In practice, the resolution rules differ by path:

  • domain lookup / X-Api-Name usually resolve roles from the API record
  • X-Schemata uses administrator defaults and takes schemas directly from the header

For example, api:main-db:services-api and schemata:main-db:services_public only share a handler if the services-api lookup ultimately resolves to the same schema list and the same role settings.

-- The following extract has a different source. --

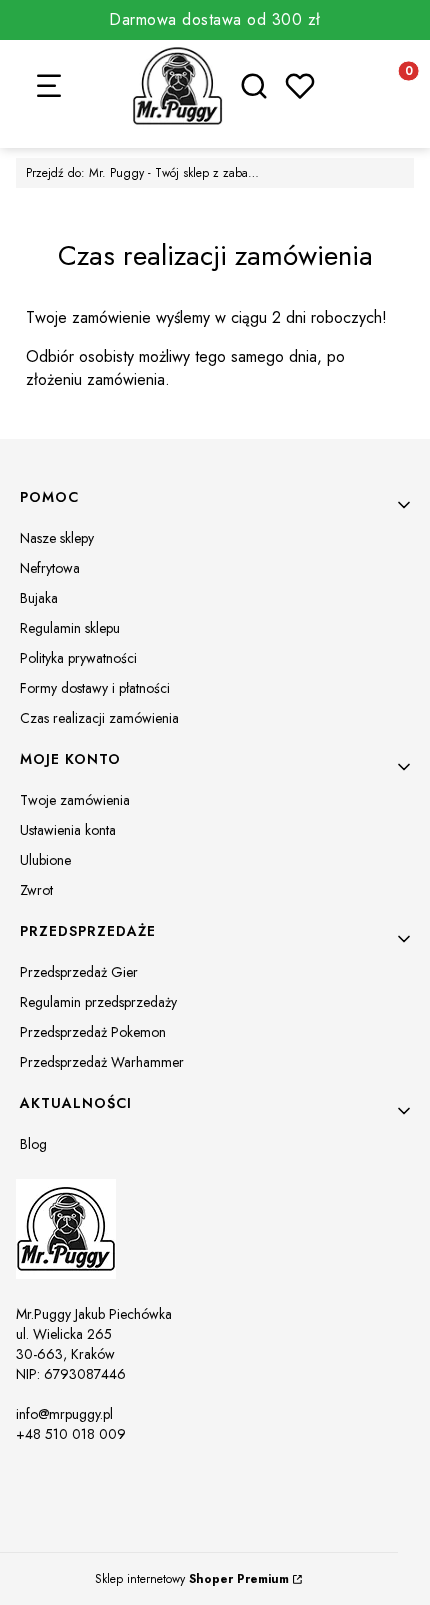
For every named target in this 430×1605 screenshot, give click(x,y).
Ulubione (45, 860)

In many deployments, they do not.

  • Schema order matters, so these produce different buildKeys:
{"conn":"127.0.0.1:5432/mydb@postgres","schemas":["services_public","metaschema_public"],"anonRole":"administrator","roleName":"administrator"}
{"conn":"127.0.0.1:5432/mydb@postgres","schemas":["metaschema_public","services_public"],"anonRole":"administrator","roleName":"administrator"}
  • Different database connections also produce different buildKeys, even when schema names match.

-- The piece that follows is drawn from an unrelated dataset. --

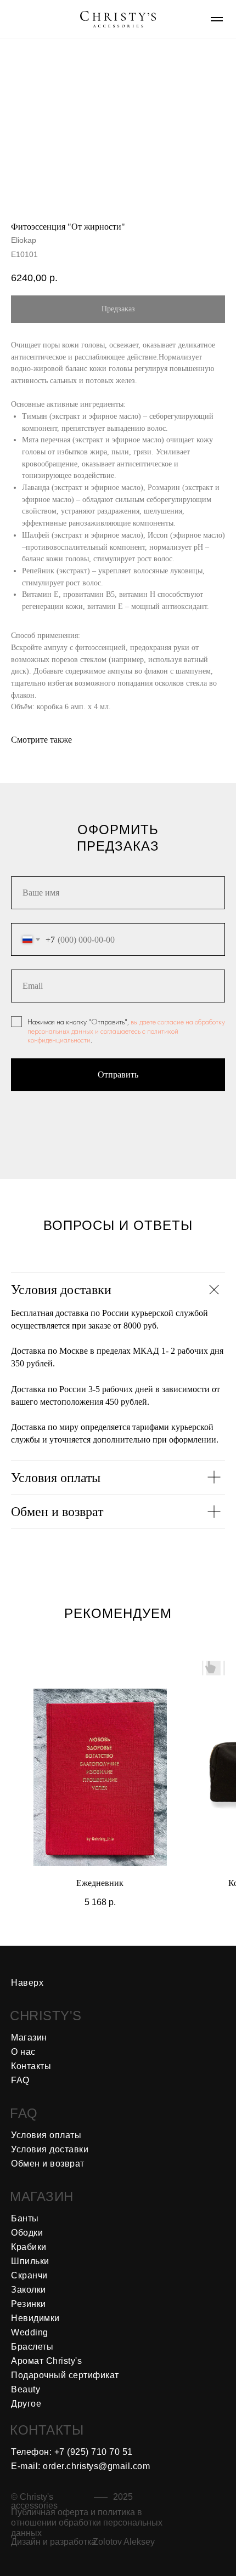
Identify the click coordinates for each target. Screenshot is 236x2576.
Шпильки (30, 2261)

How the handler cache works

At runtime the cache maintains three main indexes:

  • buildKey -> TenantInstance
  • svc_key -> buildKey
  • databaseId -> Set<buildKey>

The flow is:

  1. Compute the buildKey from pool identity, schemas, and role inputs.
  2. Check the handler cache for an existing buildKey.
  3. If another request is already building that handler, await the shared promise.
  4. If no handler exists, create a fresh PostGraphile instance.
  5. Register the svc_key -> buildKey mapping only after creation succeeds.

This means:

  • different request keys can share one handler when build inputs are identical
  • failed in-flight creation does not leave orphaned mappings
  • stale svc_key rebindings can be evicted cleanly

Fast path vs slow path

  • Fast path: svc_key -> buildKey -> TenantInstance
  • Slow path: compute buildKey, create/coalesce handler, then register mapping

Flush and shutdown

The package supports:

  • flushing one routed tenant by svc_key
  • flushing all handlers associated with a databaseId
  • full shutdown and disposal of cached handlers

API

Export Purpose
configureMultiTenancyCache(config) Registers the base preset builder. Must be called before handler creation.
getTenantInstance(svcKey) Fast-path lookup via svc_key.
getOrCreateTenantInstance(config) Resolve or create a handler for a request.
flushTenantInstance(svcKey) Evict the handler currently mapped to a route key.
flushByDatabaseId(databaseId) Evict all handlers associated with a database.
getMultiTenancyCacheStats() Return cache/index counts for diagnostics.
shutdownMultiTenancyCache() Dispose handlers and clear all internal state.
computeBuildKey(pool, schemas, anonRole, roleName) Compute the exact-match handler identity.
getBuildKeyForSvcKey(svcKey) Resolve the buildKey currently mapped to a route key.